SET OF TASKS
- 1) Retype the stretch from "In short, there" through "to the source." in the passage on curiosity and distraction below.
- 2) Using the passage on curiosity and distraction below, mark each statement yes or no, and quote the deciding words of the passage. (a) Stiegler discusses curiosity at length in his reconstruction of education. (b) Walter Benjamin is cited as holding that film is the distracted medium par excellence. (c) The author proposes that educationalists reject the distracted dimension of curiosity.
- 3) Please continue the passage on curiosity and distraction below from the point where it stops.

Taking these warnings seriously, there is a strong movement in educational philosophy to return to the virtues of attentiveness. Informed by the recent work of Bernard Stiegler, educational theorists argue that the distracted dimension of curiosity is a major danger to youth and to society as a whole. Indeed, for Stiegler, without the intellectual capability to be attentive, youth become careless consumers who are lazy, cowardly, irresponsible, and infantile. As opposed to a culture industry that “destroys attention along with the ability to concentrate on an object of attention,”15 “scholarly education . . . consists entirely of psychotechniques for capturing and fashioning attention.”16 Thus instead of the infantile state of interminable immaturity caused by media and consumer culture, scholarly education produces individuals who are mature precisely because of their attentiveness to the self and the world. Here attentiveness means caring for ideas, things, and language so as to think them and give them meaning and significance in a world. Importantly, Stiegler avoids any discussion of curiosity in his reconstruction of education as a system for forming attention. This is no coincidence, for curiosity has been linked with precisely the forms of distractedness of which Stiegler is critical. While frequently aligned with inquisitiveness, curiosity is also characterized negatively as something that leads astray. Its educational value is therefore dubious.
In short, there is a philosophical lineage here that questions whether or not “just curious” is educationally relevant. Or, perhaps worse, this same lineage could indicate that “just curious” is a condition that needs to be overcome in order for real, authentic education to happen at all. To call into question this lineage, I want to make a surprising move. I want to leave behind philosophical texts and take a curious leap into the world of film. I want to do so for a simple reason: according to Walter Benjamin in his famous essay “The Work of Art in the Age of Mechanical Reproduction,” film is the distracted medium par excellence.17 As such, if one wants to explore the meaning of distraction, then it is best to go directly to the source.
OK, I lied a bit. We still have some philosophical setting up that needs to happen before we move on to film. In particular, I want to point to another tradition in philosophy—a minor one—that is interested in distraction as a positive, rather than a negative, state. I want to leverage this minor tradition in order to argue that educationalists should not reject the distracted dimension of curiosity but rather yield to it. Instead of disparaging what is most suspect about curiosity, embrace it fully. What would we find in this movement into rather than beyond the curious? Key to answering this question is liberating curiosity from comparison with attentiveness, therefore thinking it on its own terms (even if these terms are rather distracting).

SOURCE MATERIAL
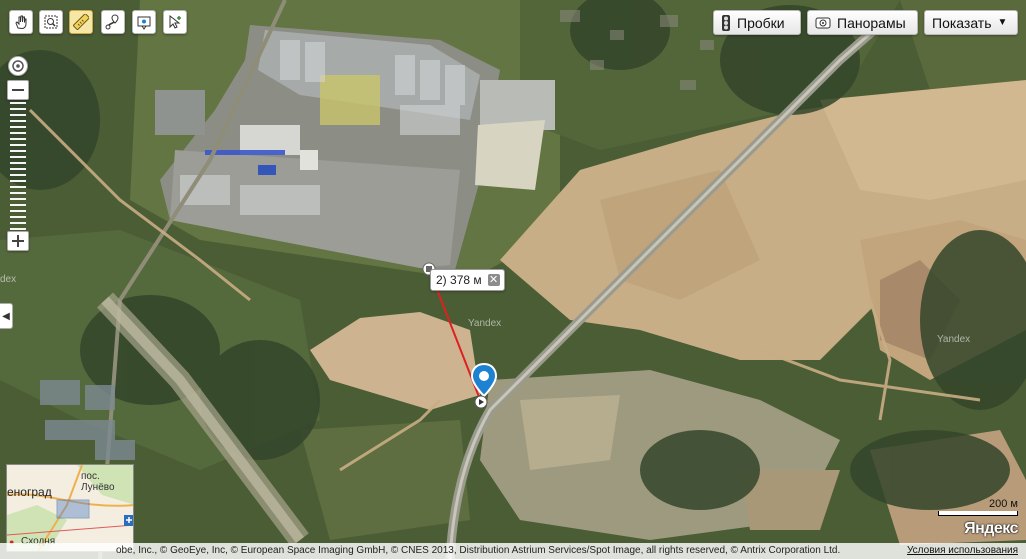  I want to click on cursor-icon, so click(175, 22).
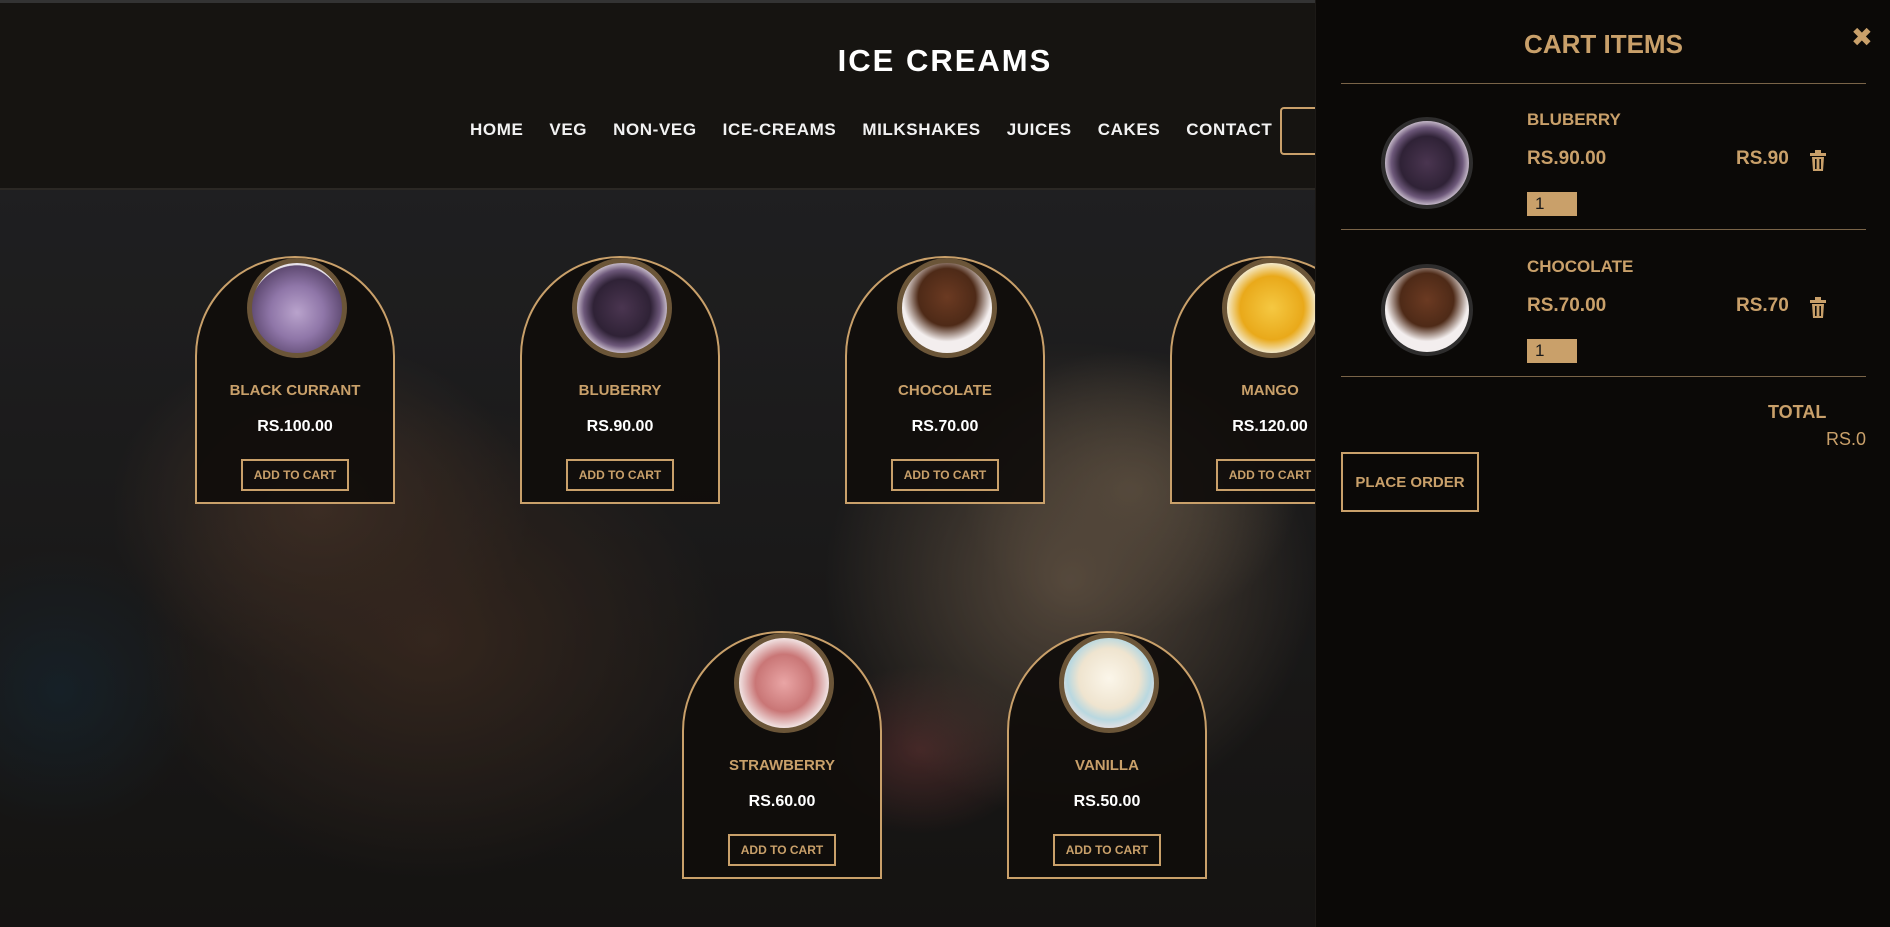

YOUR RESPONSES
- 1)
In short, there is a philosophical lineage here that questions whether or not “just curious” is educationally relevant. Or, perhaps worse, this same lineage could indicate that “just curious” is a condition that needs to be overcome in order for real, authentic education to happen at all. To call into question this lineage, I want to make a surprising move. I want to leave behind philosophical texts and take a curious leap into the world of film. I want to do so for a simple reason: according to Walter Benjamin in his famous essay “The Work of Art in the Age of Mechanical Reproduction,” film is the distracted medium par excellence.17 As such, if one wants to explore the meaning of distraction, then it is best to go directly to the source.

- 2)
(a) No: "Stiegler avoids any discussion of curiosity in his reconstruction of education as a system for forming attention."
(b) Yes: "according to Walter Benjamin in his famous essay “The Work of Art in the Age of Mechanical Reproduction,” film is the distracted medium par excellence."
(c) No: "educationalists should not reject the distracted dimension of curiosity but rather yield to it."

- 3)
Distractedness is a marginal mental phenomenon that always tends toward that which is on the verge of or has already disappeared, hence philosophy’s suspicions of it. In other words, it always concerns the presence of a nonbeing, a specter, or a nonthought within thought. For Paul North distraction is “a paradoxical capacity to receive non-beings” in the form of daydreams, flights of fancy, and so forth, while at the same time “resist[ing] becoming an object of thought.”18 Distraction happens when the mind lets go of bonds to intellectual structures, determining concepts/categories, and passionate attachments to norms. And when such bonds are loosened, the mind can drift off topic (“Where was I again?”), the eye can be caught by something appearing in our peripheral vision that escapes the mind (“What was that?”), and there can be moments of interruption where the flow of thought gives way to the blankness of no thought (“I seem to have lost my train of thought . . .”). While Stiegler argues that attentiveness is the fulcrum of caring for the world, North argues that attention focuses on stretching out and taking possession of the world (ad-tenere). Attention is therefore concerned with a will to possess that is capable of providing continuity and unity to the self. Distraction on the other hand “gives itself away”19 and is therefore a form of dispossession. The unity of self provided by attention (as a possession of experience) suddenly loses itself, exposing itself to dispersal.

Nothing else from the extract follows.